指尖蹭过草叶时,才后知后觉发现,太阳已经往地平线沉了大半。我把租来的小车熄了火,没开导航,也没翻包里的水,就靠着车门站定。风卷着细沙擦过脚踝,带着点午后晒过的暖意,不像正午那样灼人,反倒裹着点懒洋洋的松弛。
草甸的影子拖得很长,和身后浅土色的荒漠形成软乎乎的明暗对比。这条公路往卡尚城外延伸了几十公里,连路过的卡车都少得可怜。没有同事的消息,没有家人的催问,连手机信号都弱得只剩一格。我索性把手机揣回口袋,蹲下来拨弄脚边的草茎,看影子跟着我的动作晃来晃去,像个安静的同伴。

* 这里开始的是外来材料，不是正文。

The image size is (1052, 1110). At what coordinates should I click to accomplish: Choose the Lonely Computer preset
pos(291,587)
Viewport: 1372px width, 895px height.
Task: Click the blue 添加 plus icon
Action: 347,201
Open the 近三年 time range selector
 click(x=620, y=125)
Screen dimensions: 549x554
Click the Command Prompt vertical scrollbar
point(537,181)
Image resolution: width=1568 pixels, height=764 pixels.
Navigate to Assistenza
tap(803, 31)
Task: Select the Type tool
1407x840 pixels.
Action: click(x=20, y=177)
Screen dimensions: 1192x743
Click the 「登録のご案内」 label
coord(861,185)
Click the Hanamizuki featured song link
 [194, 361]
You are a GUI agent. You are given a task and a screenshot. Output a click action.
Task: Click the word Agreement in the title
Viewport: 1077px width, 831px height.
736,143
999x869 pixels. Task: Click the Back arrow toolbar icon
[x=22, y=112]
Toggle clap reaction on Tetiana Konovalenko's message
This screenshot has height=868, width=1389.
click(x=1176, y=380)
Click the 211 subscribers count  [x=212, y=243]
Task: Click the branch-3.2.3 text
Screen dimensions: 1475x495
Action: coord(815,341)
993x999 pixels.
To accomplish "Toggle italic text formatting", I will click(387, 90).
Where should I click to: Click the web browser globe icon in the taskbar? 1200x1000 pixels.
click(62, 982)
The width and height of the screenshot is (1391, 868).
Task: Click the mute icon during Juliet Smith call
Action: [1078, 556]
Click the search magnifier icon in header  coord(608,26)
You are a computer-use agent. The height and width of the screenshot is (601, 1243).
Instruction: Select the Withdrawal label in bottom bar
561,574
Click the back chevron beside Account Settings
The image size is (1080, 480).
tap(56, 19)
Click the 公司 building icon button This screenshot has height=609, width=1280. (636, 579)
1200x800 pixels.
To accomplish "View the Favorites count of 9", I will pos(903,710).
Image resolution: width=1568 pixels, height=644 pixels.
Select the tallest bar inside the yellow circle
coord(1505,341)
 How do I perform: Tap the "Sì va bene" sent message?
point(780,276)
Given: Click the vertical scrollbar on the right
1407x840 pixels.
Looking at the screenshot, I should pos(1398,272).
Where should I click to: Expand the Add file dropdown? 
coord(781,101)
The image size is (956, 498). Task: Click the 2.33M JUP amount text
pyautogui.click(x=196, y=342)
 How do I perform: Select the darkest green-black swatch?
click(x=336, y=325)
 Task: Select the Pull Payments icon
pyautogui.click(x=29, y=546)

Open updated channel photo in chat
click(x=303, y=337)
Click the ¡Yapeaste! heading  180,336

没过多久,天就彻底褪成了暖橘色,连远处荒漠的轮廓都晕成了温柔的色块。风停了一阵,草叶垂下来,连影子都跟着慢了下来。我想起早上出门时还赶着急匆匆的早班,攥着通勤卡跑过地铁站的样子,此刻想来竟像上辈子的事。没有刻意的计划,只是开车顺着公路往城外开,开到没了路灯的地方就停下,索性陪着暮色耗了这两个小时。
直到天边最后一点橙光沉进地平线,空气里的暖意慢慢褪成微凉,我才想起该找地方落脚。但站在这旷野里的这两个小时,连呼吸都跟着慢了半拍。以前总觉得独处要找装潢精致的咖啡馆,点一杯热饮对着落地窗发呆,原来在荒漠草原的暮色里,不用任何装饰,只要站着就能接住最踏实的松弛。影子还跟在脚边,随着夜色变深,慢慢融进了暗紫色的天地里。